Xbox Series X

Xbox Series X - brak weny czy brak chętnych? - co dzieje się wewnątrz studiów Microsoftu?

Krzysztof Grabarczyk | 03.06.2023, 10:00

Dziewiąta generacja już prawie na półmetku. Wydaje się, że wciąż nie rozwinęła skrzydeł. Na rynku istnieje obecnie garstka tytułów, które prezentują możliwości aktualnych sprzętów. Przyczyną takiego stanu rzeczy jest wyjątkowo długa transformacja poprzedniej generacji w obecną. Wydawcy niespecjalnie chcą odciąć sobie dostęp do wielomilionowej bazy użytkowników PS4/XONE. Co jednak ze studiami first-party? Microsoft rozpoczął ekspansję, w wyniku której wchłonięte zostały Bethesda oraz Activision-Blizzard (operację przejęcia zaakceptowało dotychczas 39 krajów). Sytuacja Xbox Series X budzi pewne obawy. Sprzęt dysponuje szerokim potencjałem i niczym jego poprzednicy-ustanowił obecne standardy.

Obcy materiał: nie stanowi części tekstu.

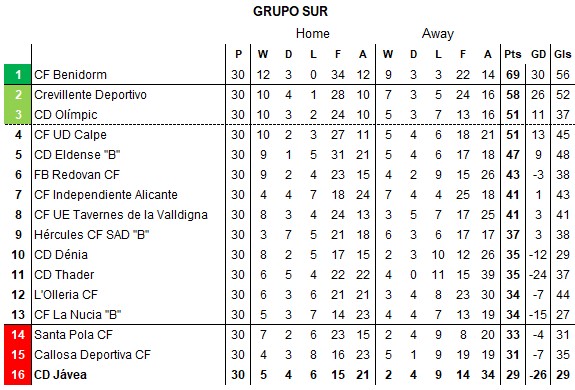Click the red position 14 cell
575x390 pixels.
click(x=18, y=334)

Sytuacja zrobiła się napięta po debiucie ostatniej gry studia Arkane, Redfall. Przeciętna jakość to prawdopodobnie wynik roszad wewnątrz zespołu. Nad grą pracowało multum świeżych pracowników, choć nie zabrakło weteranów-w tym Harvey'a Smitha i Ricardo Bare'a. Obaj panowie pracowali nad serią Dishonored oraz świetnym Prey. „Nie ma dla mnie nic trudniejszego niż zawód społeczności zrzeszonej wokół Xboxa. Jestem jej częścią od dawna” - przyznał niedawno Phil Spencer, szef dywizji Xbox. Redfall zawiodło, to się zdarza nawet najbardziej doświadczonym producentom gier. Spójrzmy w przyszłość rodziny Master Chiefa. Microsoft stworzył techniczną bestię. Teraz musi jej dostarczyć soczyste mięso w postaci wysokiej jakości gier autorstwa Microsoft Game Studios.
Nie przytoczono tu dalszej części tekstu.